● Task to complete: Quote word for word the stretch of the material from the line containing "Image resolution: width=1280" through the end of the material.

┏━━

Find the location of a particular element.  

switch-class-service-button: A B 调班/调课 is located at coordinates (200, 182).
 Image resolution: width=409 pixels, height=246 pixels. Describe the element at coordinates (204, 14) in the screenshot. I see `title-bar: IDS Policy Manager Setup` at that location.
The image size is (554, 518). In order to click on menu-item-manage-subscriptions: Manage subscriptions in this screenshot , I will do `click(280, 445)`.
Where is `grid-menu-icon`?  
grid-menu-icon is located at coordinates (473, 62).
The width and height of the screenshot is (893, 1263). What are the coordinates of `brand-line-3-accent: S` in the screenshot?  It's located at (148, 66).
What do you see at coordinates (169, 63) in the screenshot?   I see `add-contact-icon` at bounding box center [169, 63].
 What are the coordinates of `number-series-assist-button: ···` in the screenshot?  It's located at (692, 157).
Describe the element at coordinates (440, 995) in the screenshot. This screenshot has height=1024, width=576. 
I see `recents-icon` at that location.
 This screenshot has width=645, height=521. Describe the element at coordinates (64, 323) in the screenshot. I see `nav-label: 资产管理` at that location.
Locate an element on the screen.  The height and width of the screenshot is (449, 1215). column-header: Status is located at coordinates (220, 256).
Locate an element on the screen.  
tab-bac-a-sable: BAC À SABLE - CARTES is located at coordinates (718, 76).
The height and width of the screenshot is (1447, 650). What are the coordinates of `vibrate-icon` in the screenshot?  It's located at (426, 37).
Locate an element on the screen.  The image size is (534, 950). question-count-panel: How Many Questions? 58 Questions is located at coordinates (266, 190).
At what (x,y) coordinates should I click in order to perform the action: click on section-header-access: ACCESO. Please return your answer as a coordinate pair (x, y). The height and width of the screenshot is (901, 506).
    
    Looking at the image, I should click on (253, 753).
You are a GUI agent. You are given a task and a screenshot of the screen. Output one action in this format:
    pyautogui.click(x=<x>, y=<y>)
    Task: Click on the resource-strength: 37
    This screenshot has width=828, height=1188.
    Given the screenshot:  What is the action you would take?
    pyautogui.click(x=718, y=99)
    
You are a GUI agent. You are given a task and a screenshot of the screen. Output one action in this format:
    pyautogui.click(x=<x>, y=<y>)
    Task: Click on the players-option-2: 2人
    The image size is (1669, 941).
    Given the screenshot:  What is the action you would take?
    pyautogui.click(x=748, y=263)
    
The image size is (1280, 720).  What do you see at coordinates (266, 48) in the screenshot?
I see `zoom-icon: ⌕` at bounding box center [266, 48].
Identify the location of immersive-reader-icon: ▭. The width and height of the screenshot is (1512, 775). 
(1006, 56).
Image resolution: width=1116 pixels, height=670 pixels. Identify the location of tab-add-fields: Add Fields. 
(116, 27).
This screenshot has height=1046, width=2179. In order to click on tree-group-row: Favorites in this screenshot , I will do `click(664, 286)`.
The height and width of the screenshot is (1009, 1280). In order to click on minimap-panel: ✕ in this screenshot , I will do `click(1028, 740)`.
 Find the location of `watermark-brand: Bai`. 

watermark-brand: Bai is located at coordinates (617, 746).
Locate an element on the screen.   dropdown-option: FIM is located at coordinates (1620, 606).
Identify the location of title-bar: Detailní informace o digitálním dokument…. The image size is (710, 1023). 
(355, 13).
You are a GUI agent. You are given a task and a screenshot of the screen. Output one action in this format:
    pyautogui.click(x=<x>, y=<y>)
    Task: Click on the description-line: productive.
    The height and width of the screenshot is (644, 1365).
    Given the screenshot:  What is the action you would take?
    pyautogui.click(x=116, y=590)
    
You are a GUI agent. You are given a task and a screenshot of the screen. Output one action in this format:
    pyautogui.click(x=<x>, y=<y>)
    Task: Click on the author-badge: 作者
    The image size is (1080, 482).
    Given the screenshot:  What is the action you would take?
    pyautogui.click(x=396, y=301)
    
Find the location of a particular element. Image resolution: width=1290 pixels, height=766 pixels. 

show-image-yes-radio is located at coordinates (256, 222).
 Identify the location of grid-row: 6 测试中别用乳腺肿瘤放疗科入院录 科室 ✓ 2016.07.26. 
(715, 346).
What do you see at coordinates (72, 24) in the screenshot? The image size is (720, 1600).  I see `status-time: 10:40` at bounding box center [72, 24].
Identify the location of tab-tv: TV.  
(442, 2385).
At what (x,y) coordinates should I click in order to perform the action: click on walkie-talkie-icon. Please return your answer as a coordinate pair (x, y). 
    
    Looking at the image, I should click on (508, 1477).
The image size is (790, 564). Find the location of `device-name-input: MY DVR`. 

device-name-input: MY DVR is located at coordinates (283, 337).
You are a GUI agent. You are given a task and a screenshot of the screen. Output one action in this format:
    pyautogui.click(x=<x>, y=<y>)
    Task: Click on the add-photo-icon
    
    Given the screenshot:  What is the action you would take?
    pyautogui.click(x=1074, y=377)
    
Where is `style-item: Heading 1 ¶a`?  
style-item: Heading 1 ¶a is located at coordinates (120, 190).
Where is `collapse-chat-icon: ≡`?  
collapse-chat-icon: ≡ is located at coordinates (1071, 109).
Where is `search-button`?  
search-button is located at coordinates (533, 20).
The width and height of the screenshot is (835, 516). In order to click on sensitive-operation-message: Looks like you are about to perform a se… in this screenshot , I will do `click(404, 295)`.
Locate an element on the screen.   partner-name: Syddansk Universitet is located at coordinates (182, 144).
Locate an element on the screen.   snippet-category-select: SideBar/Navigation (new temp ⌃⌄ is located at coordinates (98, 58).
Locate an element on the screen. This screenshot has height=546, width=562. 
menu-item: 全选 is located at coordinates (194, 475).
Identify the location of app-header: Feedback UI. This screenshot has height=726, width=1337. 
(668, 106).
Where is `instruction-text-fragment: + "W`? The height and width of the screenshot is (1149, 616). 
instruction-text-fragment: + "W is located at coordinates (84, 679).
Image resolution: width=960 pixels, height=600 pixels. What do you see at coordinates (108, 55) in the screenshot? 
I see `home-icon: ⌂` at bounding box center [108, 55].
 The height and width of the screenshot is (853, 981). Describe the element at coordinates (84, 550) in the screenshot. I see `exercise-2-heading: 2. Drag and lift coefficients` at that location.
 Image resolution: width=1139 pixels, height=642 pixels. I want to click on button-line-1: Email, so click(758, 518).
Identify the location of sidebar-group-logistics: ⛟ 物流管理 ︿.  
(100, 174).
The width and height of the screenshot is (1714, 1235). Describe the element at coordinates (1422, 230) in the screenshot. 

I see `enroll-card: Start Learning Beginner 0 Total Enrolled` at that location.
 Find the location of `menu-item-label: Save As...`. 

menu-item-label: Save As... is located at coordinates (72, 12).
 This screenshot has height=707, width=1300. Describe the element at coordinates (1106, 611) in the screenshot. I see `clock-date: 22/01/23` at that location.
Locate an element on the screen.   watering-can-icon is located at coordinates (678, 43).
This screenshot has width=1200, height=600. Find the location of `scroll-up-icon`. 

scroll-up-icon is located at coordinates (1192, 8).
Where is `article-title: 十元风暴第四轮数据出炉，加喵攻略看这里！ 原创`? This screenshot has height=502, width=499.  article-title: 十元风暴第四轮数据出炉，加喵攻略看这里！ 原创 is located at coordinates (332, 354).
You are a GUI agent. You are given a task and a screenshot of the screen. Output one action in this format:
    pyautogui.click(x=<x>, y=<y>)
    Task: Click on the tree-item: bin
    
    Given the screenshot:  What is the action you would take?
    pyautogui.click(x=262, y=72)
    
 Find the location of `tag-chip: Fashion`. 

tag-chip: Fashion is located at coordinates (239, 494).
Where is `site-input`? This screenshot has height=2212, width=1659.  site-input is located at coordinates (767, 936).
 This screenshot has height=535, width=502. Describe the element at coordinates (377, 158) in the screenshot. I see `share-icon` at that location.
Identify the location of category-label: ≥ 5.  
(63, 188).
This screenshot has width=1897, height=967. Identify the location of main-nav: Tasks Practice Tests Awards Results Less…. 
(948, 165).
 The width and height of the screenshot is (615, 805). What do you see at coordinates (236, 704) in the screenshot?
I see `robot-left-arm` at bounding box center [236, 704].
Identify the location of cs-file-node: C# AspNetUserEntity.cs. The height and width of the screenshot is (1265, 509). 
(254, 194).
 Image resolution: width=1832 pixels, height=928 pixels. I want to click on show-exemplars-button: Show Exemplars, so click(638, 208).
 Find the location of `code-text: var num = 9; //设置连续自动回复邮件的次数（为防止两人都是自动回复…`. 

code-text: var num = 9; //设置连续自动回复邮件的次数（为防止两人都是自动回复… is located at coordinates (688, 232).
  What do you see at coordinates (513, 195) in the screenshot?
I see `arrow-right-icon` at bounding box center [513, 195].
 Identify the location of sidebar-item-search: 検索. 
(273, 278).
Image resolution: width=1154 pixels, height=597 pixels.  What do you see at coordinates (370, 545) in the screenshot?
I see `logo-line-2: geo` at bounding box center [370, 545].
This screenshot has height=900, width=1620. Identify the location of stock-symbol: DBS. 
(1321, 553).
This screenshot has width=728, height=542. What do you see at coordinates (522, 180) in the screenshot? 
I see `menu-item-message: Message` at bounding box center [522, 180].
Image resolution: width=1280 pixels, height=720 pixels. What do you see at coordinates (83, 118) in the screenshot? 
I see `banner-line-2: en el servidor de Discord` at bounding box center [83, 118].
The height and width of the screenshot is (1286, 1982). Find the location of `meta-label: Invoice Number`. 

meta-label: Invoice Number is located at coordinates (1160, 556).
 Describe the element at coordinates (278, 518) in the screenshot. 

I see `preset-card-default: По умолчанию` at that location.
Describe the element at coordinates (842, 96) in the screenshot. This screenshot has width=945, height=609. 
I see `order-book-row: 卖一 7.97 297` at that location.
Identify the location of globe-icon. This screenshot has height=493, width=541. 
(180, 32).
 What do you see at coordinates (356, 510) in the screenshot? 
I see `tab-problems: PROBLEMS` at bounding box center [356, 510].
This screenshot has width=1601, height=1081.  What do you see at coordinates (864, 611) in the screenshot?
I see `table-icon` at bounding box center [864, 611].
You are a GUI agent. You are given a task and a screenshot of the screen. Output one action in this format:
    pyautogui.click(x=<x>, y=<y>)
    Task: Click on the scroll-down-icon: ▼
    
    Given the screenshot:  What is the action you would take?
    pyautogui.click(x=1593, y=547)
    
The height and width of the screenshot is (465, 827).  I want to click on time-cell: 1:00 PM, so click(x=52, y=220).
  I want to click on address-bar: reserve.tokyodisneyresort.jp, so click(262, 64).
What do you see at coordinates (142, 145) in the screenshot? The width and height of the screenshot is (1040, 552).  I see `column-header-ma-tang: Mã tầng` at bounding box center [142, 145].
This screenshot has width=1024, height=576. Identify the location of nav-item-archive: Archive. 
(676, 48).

┗━━

● Answer to the problem:
Image resolution: width=1280 pixels, height=720 pixels. What do you see at coordinates (83, 118) in the screenshot? 
I see `banner-line-2: en el servidor de Discord` at bounding box center [83, 118].
The height and width of the screenshot is (1286, 1982). Find the location of `meta-label: Invoice Number`. 

meta-label: Invoice Number is located at coordinates (1160, 556).
 Describe the element at coordinates (278, 518) in the screenshot. 

I see `preset-card-default: По умолчанию` at that location.
Describe the element at coordinates (842, 96) in the screenshot. This screenshot has width=945, height=609. 
I see `order-book-row: 卖一 7.97 297` at that location.
Identify the location of globe-icon. This screenshot has height=493, width=541. 
(180, 32).
 What do you see at coordinates (356, 510) in the screenshot? 
I see `tab-problems: PROBLEMS` at bounding box center [356, 510].
This screenshot has width=1601, height=1081.  What do you see at coordinates (864, 611) in the screenshot?
I see `table-icon` at bounding box center [864, 611].
You are a GUI agent. You are given a task and a screenshot of the screen. Output one action in this format:
    pyautogui.click(x=<x>, y=<y>)
    Task: Click on the scroll-down-icon: ▼
    
    Given the screenshot:  What is the action you would take?
    pyautogui.click(x=1593, y=547)
    
The height and width of the screenshot is (465, 827).  I want to click on time-cell: 1:00 PM, so click(x=52, y=220).
  I want to click on address-bar: reserve.tokyodisneyresort.jp, so click(262, 64).
What do you see at coordinates (142, 145) in the screenshot? The width and height of the screenshot is (1040, 552).  I see `column-header-ma-tang: Mã tầng` at bounding box center [142, 145].
This screenshot has width=1024, height=576. Identify the location of nav-item-archive: Archive. 
(676, 48).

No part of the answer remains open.